Problem to work on
List the platforms the article below on finding Shopify domains in Common Crawl data names as used for scraping data.

==== Text passage ====

Overview
In this article, I will explain how I downloaded 4,800 files totaling over 3 terabytes of data from commoncrawl, containing over 45 billion URLs. Using Kaggle and self-hosted MinIO to process and store the data, I parsed this data to find all domains and subdomains and then resolved these domains to IP addresses using Google’s and Cloudflare’s DNS over HTTPS services. To maximize hardware capabilities, I used the aiohttp
and multiprocessing
libraries in Python. Ultimately, I discovered over 465,000 Shopify domains. You can get code and the domains from these link below.
Notebook Code: https://www.kaggle.com/code/alighafoori/shopify2024
Download shopify’s domains: https://docs.google.com/spreadsheets/d/1dykrF5EKpQliD4uPNywyYQMzbqMT_iwVOo_bUMbDHB0/edit?usp=sharing
Why I Use Object Storage Instead of a Database
I used Google Colab, Kaggle, and Saturn Cloud for scraping data, and I have a VPS on Hetzner with a substantial amount of free space. By using MinIO for object storage, I was able to streamline the process and reduce the amount of code needed. Due to network latency, it was more efficient to load all data into RAM for processing and then store it in object storage for further use.
Download All URL Index Files
I aimed to process all data from 2022 to 2024, which comprises 14 archives. Each archive of Common Crawl data contains 300 URL index files, and each file includes at least 10 million lines similar to the text below.

==== Material ====

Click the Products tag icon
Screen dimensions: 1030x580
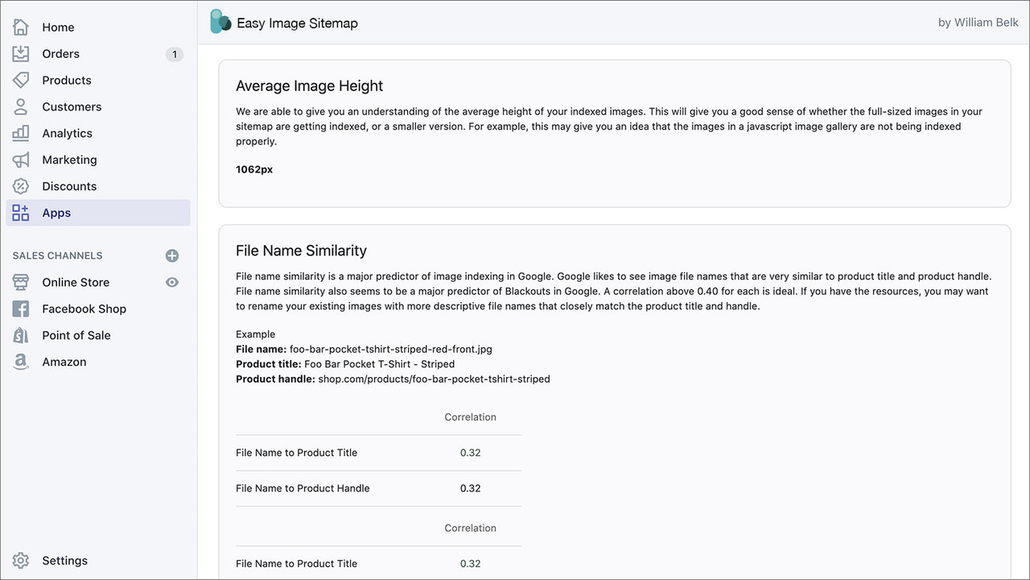coord(20,80)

====

The reply
Google Colab, Kaggle, Saturn Cloud